[Extracted records]

··········

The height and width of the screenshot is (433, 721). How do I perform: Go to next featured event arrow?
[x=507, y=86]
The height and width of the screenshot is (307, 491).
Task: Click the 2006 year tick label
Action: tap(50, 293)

··········

What to do: All of the entries above should be written out again exactly.

Answer section:
The height and width of the screenshot is (433, 721). How do I perform: Go to next featured event arrow?
[x=507, y=86]
The height and width of the screenshot is (307, 491).
Task: Click the 2006 year tick label
Action: tap(50, 293)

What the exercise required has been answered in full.